Memang tidak adil baginya, untuk mengepalai belasan
perempuan muda tersebut, saat yang lainnya, juga berkesempatan. Tetapi waktu berlalu,
akhirnya Acchan menjadi ikon, salah satu idola Jepang yang mendunia, apresiasi
begitu tinggi, hingga sebutan “the face
of AKB48” melekat pada dirinya.
Kembali ke Jakarta, JKT48 juga memiliki poster girl-nya masing-masing, siapa yang ada di pikiran anda? Saya
tidak terlalu peduli akan bintang yang disematkan oleh Aki-P pada mereka,
tetapi saya rasa Melody Nurramdhani adalah orangnya.
Hampir semua screentime
di tv, plot member pada teater,
menjadikan mojang Bandung ini selalu
terdepan. Mungkin belakangan ini agak terpinggirkan, setelah overseas member yang datang dari Jepang,
Nakagawa Haruka, mencuri perhatian fans ibukota dengan gayanya.
Tetapi satu yang pasti, manajemen sedari awal menginginkan
Melody menjadi yang terdepan, bahkan sampai periode penghitungan pertama
bergulir, mereka berhasil. Melody menduduki posisi pertama dengan jumlah vote 475 suara, terpaut 15 suara dari
Haruka.
Aneh memang, tujuan manajemen untuk membangun popularitas
seorang Melody sebagai ikon, disaat mereka menyerahkan pemilihan senbatsu pada fans. Tetapi jika kembali
kita runut, industri ini bicara tentang keuntungan, hanya keuntungan.

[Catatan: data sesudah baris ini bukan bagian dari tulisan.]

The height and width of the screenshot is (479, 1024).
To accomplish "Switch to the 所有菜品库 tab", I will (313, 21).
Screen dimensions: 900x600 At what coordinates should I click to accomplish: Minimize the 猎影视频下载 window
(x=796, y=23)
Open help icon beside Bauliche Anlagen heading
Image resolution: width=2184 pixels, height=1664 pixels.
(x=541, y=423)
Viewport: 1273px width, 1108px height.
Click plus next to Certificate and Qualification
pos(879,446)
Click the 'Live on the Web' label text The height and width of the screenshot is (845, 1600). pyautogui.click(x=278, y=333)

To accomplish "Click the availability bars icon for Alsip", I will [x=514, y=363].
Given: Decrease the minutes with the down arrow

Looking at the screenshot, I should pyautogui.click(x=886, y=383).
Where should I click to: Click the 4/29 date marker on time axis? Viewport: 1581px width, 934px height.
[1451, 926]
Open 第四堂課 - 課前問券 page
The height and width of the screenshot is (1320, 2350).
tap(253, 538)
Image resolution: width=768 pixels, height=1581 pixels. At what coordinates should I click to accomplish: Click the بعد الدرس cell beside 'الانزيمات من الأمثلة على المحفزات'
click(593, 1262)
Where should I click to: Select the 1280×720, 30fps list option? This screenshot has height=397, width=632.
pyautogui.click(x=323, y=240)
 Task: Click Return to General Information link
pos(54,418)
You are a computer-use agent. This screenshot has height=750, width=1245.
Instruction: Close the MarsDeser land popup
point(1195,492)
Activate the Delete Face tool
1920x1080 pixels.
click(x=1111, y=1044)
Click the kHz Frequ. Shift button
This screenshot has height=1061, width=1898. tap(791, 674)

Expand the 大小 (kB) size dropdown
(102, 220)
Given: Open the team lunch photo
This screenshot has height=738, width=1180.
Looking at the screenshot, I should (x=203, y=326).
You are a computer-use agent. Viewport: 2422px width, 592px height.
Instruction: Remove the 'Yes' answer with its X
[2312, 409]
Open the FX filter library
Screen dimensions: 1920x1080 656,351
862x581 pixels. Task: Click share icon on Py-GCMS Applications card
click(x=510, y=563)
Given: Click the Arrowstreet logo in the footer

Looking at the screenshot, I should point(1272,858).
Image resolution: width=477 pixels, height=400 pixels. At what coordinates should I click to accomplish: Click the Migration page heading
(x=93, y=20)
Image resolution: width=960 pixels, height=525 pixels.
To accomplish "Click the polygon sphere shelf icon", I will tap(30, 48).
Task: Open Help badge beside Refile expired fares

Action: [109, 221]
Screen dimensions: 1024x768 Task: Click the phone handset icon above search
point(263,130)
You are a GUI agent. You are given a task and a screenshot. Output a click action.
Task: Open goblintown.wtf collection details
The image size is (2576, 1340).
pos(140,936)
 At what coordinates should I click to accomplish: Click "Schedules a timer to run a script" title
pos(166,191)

Melanjutkan Galbraith dan Karlin, idol menurut mereka dibuat dan diatur untuk memaksimalkan konsumsi.
Mereka adalah nilai tukar yang mewakili promosi dari segala servis dan produk.
Intinya idol memang akan selalu
bersandingan dengan kegiatan konsumsi. (hal. 2)
Senbatsu sousenkyo
ini merupakan strategi, agar kalian yang bingung untuk menghambur-hamburkan
uang bisa tercerahkan, toh semua sistem ini sudah mereka atur. Mereka adalah jimusho, sebutan untuk perusahaan performer yang berada di Jepang.
Jimusho mengatur
secara detil produksi idol, mulai dari titik nol, strategi
pasar jangka panjang, dan permintaan kontrol media secara penuh, jimusho memiliki itu. Kemampuannya
menjadikan jimusho dilabeli sebagai “mass control”, karena campur tangannya
yang penuh terhadap popularitas idol.
Jika Melody sudah dipersiapkan, bagaimana dengan mereka yang
tidak terpilih dari awal? Apakah mereka hanya dijadikan martir? Saya rasa itu
terlalu berlebihan. Mereka adalah member yang bertahan, saya rasa kemampuannya
bertahan dari tekanan mental – bersaing dengan “si pemenang” – patut diacungi
jempol.
Ada member yang keluar, ada member yang masuk, semuanya
dihadapkan dengan pilihan, bertahan atau tidak. Mereka bertahan karena
menantikan glitch dari suatu sistem. Ya.. saya menyebutnya glitch karena selalu ada error dalam suatu sistem, setidaknya “kesempurnaan
adalah glitch itu sendiri.”
Sashihara Rino bisa menjadi contoh, hetare girl ini menumbangkan kejayaan Oshima Yuko selepas Acchan
lulus, dan fakta jika singgasana senbatsu
diduduki oleh perempuan yang demoted
ke HKT48, adalah kejutan tersendiri, bagi para fans.
Sashihara tidak pernah diinginkan, lalu-lalang di undergirls, terlibat skandal, bahkan
dijuluki hetare, yang berarti “tidak
ada harapan”. Tapi Sashi mementahkan semua fakta tersebut, dengan terpilihnya
dia, menjadikan hal tersebut sebagai glitch,
yaitu rusaknya sistem sepeninggal Acchan.
Jika Sashi bisa, kenapa semua member yang bertahan tidak
bisa? Rivalitas memang belum digaungkan, belum ada cerita tentang “mereka yang
bertahan” akan menggulingkan “si pemenang”. Member yang lulus sebelum pemilihan,
akan menimbulkan efek peralihan suara bagi member yang lain, sehingga akan ada
member yang naik, akan ada member yang turun.
Saya bisa berspekulasi, Nabilah pun, yang memiliki followers twitter terbanyak, nyatanya
hanya menduduki peringkat enam dengan 371 suara, fakta yang bisa diambil, ikon
tidak selalu bersenang-senang. Selalu ada loyalis dan simpatisan, Nabilah yang
didukung jutaan simpatisan, akan ciut
juga kalo lawannya hanya ribuan loyalis Beby. Beby mendulang 415 suara di
posisi empat, membuktikan member yang mencoba bertahan pun bisa bersinar.